Saiu do bar rindo, tropeçando no degrau que dava para a calçada.
- O jogo só acaba quando o juiz apita!
Tentou duas vezes abrir a porta do carro. Não acertava o buraco da fechadura.
Estava escuro, começou a chover, queria mijar.
- Bola pro alto que o jogo é de campeonato!
Ligou o carro, acelerou, engrenou primeira, saiu cantando pneu.
Xingou o gato preto que cruzou a luz do farol.
- O futebol é uma caixinha de surpresas!
Parou o carro em cima da calçada.
A luz da casa estava apagada.
Tentou entrar sem fazer barulho.
Chutou o abajur da sala.
Acendeu a luz e viu na mesa o bilhete pardo:
"Adeus. Levei as crianças e o talão de cheques."
Caiu sentado no sofá de couro.
- E fecham-se as cortinas do espetáculo!

Uma rosa vermelha

A igreja estava lotada, mas fedia incenso e flores. As luzes ardiam nos olhos de tão fortes. O padre falava e ninguém escutava.

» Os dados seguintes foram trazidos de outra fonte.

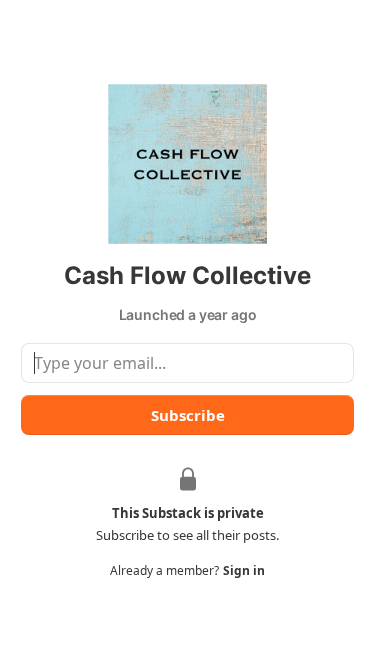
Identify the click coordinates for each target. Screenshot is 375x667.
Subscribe (188, 415)
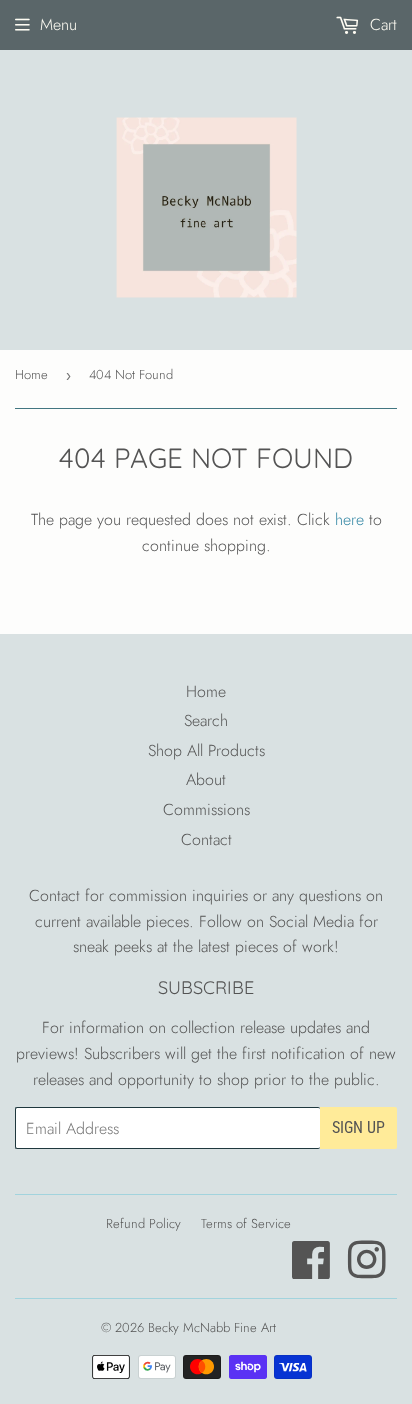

Essa menina eu conheço bem, não vale nada.
Vagabunda é o que ela é.
Mas vai se arrepender de casar com esse cara, um zé mané.
O som do órgão até que lembrava uma música. O burburinho que vinha da porta atrapalhava quem queria ouvir o padre avisar que a vida nova que começava para os noivos exigia muita responsabilidade e tal e tal e tal.
Quero ver depois se ela vai ter coragem de olhar pra mim.
Quero ver depois se ela vai ter coragem de olhar praquele trouxa do marido e dizer que gosta dele como gostava de mim.
Quero ver depois se ela vai ter coragem de olhar no espelho e dizer que fez o certo.
A cerimônia acabou, finalmente. Os noivos foram andando, devagar, sorrindo, lindos, em direção à porta de entrada da igreja.
Pararam ao lado, a fila de cumprimentos foi ficando cada vez maior.
Um beijo, outro beijo. Muitos beijos.
Um estrondo. Um grito, outros gritos.
A menina virou para a mãe e só soube dizer:
- Olha mamãe, brotou uma rosa vermelha no peito da noiva.